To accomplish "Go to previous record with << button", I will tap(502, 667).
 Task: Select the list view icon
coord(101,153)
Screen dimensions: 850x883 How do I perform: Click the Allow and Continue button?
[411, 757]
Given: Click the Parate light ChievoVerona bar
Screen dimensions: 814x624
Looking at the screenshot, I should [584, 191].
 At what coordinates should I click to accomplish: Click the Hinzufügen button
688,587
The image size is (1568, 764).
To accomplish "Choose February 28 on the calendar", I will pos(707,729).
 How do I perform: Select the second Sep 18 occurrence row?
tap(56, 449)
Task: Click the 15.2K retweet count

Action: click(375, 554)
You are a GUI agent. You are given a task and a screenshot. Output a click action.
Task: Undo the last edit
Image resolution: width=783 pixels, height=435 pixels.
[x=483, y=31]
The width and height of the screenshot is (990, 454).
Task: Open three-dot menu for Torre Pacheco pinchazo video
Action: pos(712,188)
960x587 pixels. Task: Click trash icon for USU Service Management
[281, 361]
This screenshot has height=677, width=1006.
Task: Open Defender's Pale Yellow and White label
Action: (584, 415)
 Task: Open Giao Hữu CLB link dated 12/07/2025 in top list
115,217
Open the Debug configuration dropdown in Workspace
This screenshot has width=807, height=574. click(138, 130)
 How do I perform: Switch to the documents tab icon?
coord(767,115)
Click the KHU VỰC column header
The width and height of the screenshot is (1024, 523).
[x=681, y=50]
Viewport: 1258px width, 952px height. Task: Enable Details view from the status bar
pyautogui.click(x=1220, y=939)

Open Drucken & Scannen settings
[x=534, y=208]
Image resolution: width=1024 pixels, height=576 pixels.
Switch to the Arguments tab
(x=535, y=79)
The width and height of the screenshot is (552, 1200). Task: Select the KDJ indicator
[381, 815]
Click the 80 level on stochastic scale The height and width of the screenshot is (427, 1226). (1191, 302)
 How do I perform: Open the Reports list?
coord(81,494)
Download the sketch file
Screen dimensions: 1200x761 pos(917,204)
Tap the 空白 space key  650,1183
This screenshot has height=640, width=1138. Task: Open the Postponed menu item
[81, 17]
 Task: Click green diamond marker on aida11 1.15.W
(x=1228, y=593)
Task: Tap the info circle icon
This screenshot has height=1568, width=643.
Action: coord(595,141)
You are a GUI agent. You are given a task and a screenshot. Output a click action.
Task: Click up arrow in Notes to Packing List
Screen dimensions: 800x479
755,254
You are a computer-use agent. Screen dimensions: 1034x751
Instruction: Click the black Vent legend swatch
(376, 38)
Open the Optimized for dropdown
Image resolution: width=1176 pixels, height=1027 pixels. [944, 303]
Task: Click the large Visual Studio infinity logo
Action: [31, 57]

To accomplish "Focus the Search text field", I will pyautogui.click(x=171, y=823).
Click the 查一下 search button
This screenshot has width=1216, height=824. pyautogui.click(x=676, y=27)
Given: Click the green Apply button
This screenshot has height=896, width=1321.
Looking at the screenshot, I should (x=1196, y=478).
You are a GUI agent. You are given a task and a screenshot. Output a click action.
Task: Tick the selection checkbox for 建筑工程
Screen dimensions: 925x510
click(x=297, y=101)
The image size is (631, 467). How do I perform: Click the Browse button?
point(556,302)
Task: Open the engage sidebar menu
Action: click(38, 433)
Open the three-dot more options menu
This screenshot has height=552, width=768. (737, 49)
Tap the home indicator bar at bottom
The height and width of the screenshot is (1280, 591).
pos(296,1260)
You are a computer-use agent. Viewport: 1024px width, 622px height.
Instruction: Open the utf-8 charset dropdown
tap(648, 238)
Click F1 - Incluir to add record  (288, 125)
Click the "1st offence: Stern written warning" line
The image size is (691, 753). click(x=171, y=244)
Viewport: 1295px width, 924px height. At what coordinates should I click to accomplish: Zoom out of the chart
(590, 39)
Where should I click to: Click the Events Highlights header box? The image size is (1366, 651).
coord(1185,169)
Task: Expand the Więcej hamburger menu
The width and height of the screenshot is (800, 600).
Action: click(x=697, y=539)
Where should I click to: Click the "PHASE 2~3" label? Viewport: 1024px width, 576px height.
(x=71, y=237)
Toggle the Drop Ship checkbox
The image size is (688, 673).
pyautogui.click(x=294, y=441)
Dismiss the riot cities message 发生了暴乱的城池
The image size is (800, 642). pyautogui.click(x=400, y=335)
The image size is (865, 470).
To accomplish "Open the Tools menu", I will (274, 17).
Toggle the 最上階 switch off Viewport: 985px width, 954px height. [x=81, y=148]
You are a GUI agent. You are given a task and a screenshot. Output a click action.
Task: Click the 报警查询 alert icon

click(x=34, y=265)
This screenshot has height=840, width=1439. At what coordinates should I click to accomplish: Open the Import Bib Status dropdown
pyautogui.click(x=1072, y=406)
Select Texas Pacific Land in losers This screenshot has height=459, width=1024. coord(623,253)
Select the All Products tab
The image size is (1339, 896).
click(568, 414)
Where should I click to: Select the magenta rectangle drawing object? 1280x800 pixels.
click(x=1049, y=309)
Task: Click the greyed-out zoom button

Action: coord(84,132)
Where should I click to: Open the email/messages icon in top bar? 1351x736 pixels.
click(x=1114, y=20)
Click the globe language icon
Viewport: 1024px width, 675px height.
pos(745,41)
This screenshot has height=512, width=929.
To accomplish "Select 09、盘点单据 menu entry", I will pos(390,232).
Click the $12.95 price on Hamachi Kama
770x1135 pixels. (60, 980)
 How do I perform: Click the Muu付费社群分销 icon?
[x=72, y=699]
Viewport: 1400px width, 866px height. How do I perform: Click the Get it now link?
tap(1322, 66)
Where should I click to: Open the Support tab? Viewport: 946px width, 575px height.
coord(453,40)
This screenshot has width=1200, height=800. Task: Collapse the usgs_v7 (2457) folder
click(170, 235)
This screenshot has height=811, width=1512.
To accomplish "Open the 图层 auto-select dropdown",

********

• **Assignment**
The full set of records above is to be printed again verbatim.

• **Your solution**
To accomplish "Go to previous record with << button", I will tap(502, 667).
 Task: Select the list view icon
coord(101,153)
Screen dimensions: 850x883 How do I perform: Click the Allow and Continue button?
[411, 757]
Given: Click the Parate light ChievoVerona bar
Screen dimensions: 814x624
Looking at the screenshot, I should [584, 191].
 At what coordinates should I click to accomplish: Click the Hinzufügen button
688,587
The image size is (1568, 764).
To accomplish "Choose February 28 on the calendar", I will pos(707,729).
 How do I perform: Select the second Sep 18 occurrence row?
tap(56, 449)
Task: Click the 15.2K retweet count

Action: click(375, 554)
You are a GUI agent. You are given a task and a screenshot. Output a click action.
Task: Undo the last edit
Image resolution: width=783 pixels, height=435 pixels.
[x=483, y=31]
The width and height of the screenshot is (990, 454).
Task: Open three-dot menu for Torre Pacheco pinchazo video
Action: pos(712,188)
960x587 pixels. Task: Click trash icon for USU Service Management
[281, 361]
This screenshot has height=677, width=1006.
Task: Open Defender's Pale Yellow and White label
Action: (584, 415)
 Task: Open Giao Hữu CLB link dated 12/07/2025 in top list
115,217
Open the Debug configuration dropdown in Workspace
This screenshot has width=807, height=574. click(138, 130)
 How do I perform: Switch to the documents tab icon?
coord(767,115)
Click the KHU VỰC column header
The width and height of the screenshot is (1024, 523).
[x=681, y=50]
Viewport: 1258px width, 952px height. Task: Enable Details view from the status bar
pyautogui.click(x=1220, y=939)

Open Drucken & Scannen settings
[x=534, y=208]
Image resolution: width=1024 pixels, height=576 pixels.
Switch to the Arguments tab
(x=535, y=79)
The width and height of the screenshot is (552, 1200). Task: Select the KDJ indicator
[381, 815]
Click the 80 level on stochastic scale The height and width of the screenshot is (427, 1226). (1191, 302)
 How do I perform: Open the Reports list?
coord(81,494)
Download the sketch file
Screen dimensions: 1200x761 pos(917,204)
Tap the 空白 space key  650,1183
This screenshot has height=640, width=1138. Task: Open the Postponed menu item
[81, 17]
 Task: Click green diamond marker on aida11 1.15.W
(x=1228, y=593)
Task: Tap the info circle icon
This screenshot has height=1568, width=643.
Action: coord(595,141)
You are a GUI agent. You are given a task and a screenshot. Output a click action.
Task: Click up arrow in Notes to Packing List
Screen dimensions: 800x479
755,254
You are a computer-use agent. Screen dimensions: 1034x751
Instruction: Click the black Vent legend swatch
(376, 38)
Open the Optimized for dropdown
Image resolution: width=1176 pixels, height=1027 pixels. [944, 303]
Task: Click the large Visual Studio infinity logo
Action: [31, 57]

To accomplish "Focus the Search text field", I will pyautogui.click(x=171, y=823).
Click the 查一下 search button
This screenshot has width=1216, height=824. pyautogui.click(x=676, y=27)
Given: Click the green Apply button
This screenshot has height=896, width=1321.
Looking at the screenshot, I should (x=1196, y=478).
You are a GUI agent. You are given a task and a screenshot. Output a click action.
Task: Tick the selection checkbox for 建筑工程
Screen dimensions: 925x510
click(x=297, y=101)
The image size is (631, 467). How do I perform: Click the Browse button?
point(556,302)
Task: Open the engage sidebar menu
Action: click(38, 433)
Open the three-dot more options menu
This screenshot has height=552, width=768. (737, 49)
Tap the home indicator bar at bottom
The height and width of the screenshot is (1280, 591).
pos(296,1260)
You are a computer-use agent. Viewport: 1024px width, 622px height.
Instruction: Open the utf-8 charset dropdown
tap(648, 238)
Click F1 - Incluir to add record  (288, 125)
Click the "1st offence: Stern written warning" line
The image size is (691, 753). click(x=171, y=244)
Viewport: 1295px width, 924px height. At what coordinates should I click to accomplish: Zoom out of the chart
(590, 39)
Where should I click to: Click the Events Highlights header box? The image size is (1366, 651).
coord(1185,169)
Task: Expand the Więcej hamburger menu
The width and height of the screenshot is (800, 600).
Action: click(x=697, y=539)
Where should I click to: Click the "PHASE 2~3" label? Viewport: 1024px width, 576px height.
(x=71, y=237)
Toggle the Drop Ship checkbox
The image size is (688, 673).
pyautogui.click(x=294, y=441)
Dismiss the riot cities message 发生了暴乱的城池
The image size is (800, 642). pyautogui.click(x=400, y=335)
The image size is (865, 470).
To accomplish "Open the Tools menu", I will (274, 17).
Toggle the 最上階 switch off Viewport: 985px width, 954px height. [x=81, y=148]
You are a GUI agent. You are given a task and a screenshot. Output a click action.
Task: Click the 报警查询 alert icon

click(x=34, y=265)
This screenshot has height=840, width=1439. At what coordinates should I click to accomplish: Open the Import Bib Status dropdown
pyautogui.click(x=1072, y=406)
Select Texas Pacific Land in losers This screenshot has height=459, width=1024. coord(623,253)
Select the All Products tab
The image size is (1339, 896).
click(568, 414)
Where should I click to: Select the magenta rectangle drawing object? 1280x800 pixels.
click(x=1049, y=309)
Task: Click the greyed-out zoom button

Action: coord(84,132)
Where should I click to: Open the email/messages icon in top bar? 1351x736 pixels.
click(x=1114, y=20)
Click the globe language icon
Viewport: 1024px width, 675px height.
pos(745,41)
This screenshot has height=512, width=929.
To accomplish "Select 09、盘点单据 menu entry", I will pos(390,232).
Click the $12.95 price on Hamachi Kama
770x1135 pixels. (60, 980)
 How do I perform: Click the Muu付费社群分销 icon?
[x=72, y=699]
Viewport: 1400px width, 866px height. How do I perform: Click the Get it now link?
tap(1322, 66)
Where should I click to: Open the Support tab? Viewport: 946px width, 575px height.
coord(453,40)
This screenshot has width=1200, height=800. Task: Collapse the usgs_v7 (2457) folder
click(170, 235)
This screenshot has height=811, width=1512.
To accomplish "Open the 图层 auto-select dropdown",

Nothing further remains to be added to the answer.